| The task |
Copy out every line in the entries below that includes "will".

════

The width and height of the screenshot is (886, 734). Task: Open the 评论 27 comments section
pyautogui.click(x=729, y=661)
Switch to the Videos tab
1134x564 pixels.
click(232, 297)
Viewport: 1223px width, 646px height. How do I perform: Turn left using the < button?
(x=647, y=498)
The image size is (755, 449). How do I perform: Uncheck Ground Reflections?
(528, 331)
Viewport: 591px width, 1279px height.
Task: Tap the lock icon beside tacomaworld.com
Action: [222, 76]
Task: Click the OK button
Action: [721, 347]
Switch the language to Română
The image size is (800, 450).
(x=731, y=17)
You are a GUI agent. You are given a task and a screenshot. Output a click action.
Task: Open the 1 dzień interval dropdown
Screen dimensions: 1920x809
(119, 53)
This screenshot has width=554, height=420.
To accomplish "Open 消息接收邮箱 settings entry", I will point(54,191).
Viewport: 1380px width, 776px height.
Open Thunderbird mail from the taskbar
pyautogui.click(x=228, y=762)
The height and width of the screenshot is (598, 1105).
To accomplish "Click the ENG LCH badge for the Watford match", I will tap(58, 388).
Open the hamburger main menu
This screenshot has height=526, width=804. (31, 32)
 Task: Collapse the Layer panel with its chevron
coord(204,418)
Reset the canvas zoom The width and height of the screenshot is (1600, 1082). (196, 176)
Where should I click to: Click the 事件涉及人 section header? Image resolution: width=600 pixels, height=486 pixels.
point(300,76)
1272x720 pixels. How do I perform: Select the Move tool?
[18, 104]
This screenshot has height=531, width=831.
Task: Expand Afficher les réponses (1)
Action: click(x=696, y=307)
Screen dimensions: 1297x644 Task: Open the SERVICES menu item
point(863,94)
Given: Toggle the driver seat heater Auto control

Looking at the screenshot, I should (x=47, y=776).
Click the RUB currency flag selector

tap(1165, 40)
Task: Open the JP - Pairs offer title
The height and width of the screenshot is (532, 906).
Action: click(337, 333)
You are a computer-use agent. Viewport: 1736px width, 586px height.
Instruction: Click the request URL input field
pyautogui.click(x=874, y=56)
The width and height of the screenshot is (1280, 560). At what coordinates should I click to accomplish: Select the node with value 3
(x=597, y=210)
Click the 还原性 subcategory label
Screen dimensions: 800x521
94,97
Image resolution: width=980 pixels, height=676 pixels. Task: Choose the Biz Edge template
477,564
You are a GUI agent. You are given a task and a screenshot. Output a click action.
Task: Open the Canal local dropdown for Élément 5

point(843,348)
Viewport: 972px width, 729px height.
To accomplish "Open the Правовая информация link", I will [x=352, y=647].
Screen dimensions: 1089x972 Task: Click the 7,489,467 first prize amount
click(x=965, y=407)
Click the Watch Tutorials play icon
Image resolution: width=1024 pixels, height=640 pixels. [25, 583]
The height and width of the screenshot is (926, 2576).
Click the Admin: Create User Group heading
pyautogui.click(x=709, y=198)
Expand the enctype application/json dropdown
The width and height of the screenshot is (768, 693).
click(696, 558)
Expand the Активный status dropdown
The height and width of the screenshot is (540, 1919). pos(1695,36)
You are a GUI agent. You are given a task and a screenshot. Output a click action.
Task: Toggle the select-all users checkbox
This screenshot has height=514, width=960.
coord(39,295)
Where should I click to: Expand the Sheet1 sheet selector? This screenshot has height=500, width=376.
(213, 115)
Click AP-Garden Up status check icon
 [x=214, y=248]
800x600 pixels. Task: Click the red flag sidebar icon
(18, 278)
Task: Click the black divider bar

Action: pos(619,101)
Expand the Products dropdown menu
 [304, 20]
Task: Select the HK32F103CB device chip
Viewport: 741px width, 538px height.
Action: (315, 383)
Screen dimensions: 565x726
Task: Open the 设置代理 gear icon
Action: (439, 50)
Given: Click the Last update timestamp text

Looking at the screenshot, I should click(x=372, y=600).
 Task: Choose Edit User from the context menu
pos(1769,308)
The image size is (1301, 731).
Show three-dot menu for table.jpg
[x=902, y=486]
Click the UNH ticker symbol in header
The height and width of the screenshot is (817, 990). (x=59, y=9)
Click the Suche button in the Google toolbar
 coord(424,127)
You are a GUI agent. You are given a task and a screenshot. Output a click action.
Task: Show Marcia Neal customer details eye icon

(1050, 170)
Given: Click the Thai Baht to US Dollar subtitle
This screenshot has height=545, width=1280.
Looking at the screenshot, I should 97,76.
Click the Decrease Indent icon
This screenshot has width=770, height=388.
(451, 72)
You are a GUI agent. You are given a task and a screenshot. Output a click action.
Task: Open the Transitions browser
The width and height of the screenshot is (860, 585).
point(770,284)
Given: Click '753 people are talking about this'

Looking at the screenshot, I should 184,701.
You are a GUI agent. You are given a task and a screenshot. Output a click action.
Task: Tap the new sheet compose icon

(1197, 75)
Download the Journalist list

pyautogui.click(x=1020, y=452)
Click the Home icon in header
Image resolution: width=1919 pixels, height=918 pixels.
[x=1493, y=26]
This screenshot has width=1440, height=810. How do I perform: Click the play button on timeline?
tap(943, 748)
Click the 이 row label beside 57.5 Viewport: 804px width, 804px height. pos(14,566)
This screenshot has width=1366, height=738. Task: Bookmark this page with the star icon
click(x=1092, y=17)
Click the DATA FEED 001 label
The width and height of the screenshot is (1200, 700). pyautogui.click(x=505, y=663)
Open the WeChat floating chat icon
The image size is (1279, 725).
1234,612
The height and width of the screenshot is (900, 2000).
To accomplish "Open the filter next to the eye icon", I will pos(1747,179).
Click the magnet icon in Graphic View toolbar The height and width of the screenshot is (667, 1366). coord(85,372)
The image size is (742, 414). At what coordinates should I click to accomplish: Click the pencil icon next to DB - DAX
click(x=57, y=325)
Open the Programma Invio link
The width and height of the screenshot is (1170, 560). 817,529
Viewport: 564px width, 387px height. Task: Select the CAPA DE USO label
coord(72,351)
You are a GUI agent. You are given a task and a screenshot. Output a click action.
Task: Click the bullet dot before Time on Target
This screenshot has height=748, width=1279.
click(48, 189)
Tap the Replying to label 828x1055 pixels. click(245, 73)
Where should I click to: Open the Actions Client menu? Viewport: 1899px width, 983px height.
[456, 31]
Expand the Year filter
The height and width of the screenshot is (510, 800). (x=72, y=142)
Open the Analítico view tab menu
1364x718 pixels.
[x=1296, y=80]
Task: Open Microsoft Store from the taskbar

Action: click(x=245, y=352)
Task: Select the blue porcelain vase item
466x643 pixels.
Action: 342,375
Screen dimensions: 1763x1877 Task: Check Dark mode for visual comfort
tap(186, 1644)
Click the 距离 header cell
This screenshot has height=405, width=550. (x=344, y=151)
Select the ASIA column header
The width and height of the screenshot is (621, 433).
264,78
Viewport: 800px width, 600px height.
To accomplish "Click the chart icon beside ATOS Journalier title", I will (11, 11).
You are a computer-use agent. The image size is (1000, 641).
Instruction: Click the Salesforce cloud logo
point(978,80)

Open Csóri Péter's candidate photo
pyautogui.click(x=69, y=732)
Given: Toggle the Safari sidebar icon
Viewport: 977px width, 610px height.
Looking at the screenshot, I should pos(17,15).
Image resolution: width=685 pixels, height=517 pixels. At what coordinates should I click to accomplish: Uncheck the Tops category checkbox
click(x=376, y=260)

════

| Exercise answer |
To accomplish "Open 消息接收邮箱 settings entry", I will point(54,191).
To accomplish "Click the ENG LCH badge for the Watford match", I will tap(58, 388).
To accomplish "Open the Правовая информация link", I will [x=352, y=647].
To accomplish "Open the filter next to the eye icon", I will pos(1747,179).
To accomplish "Click the chart icon beside ATOS Journalier title", I will (11, 11).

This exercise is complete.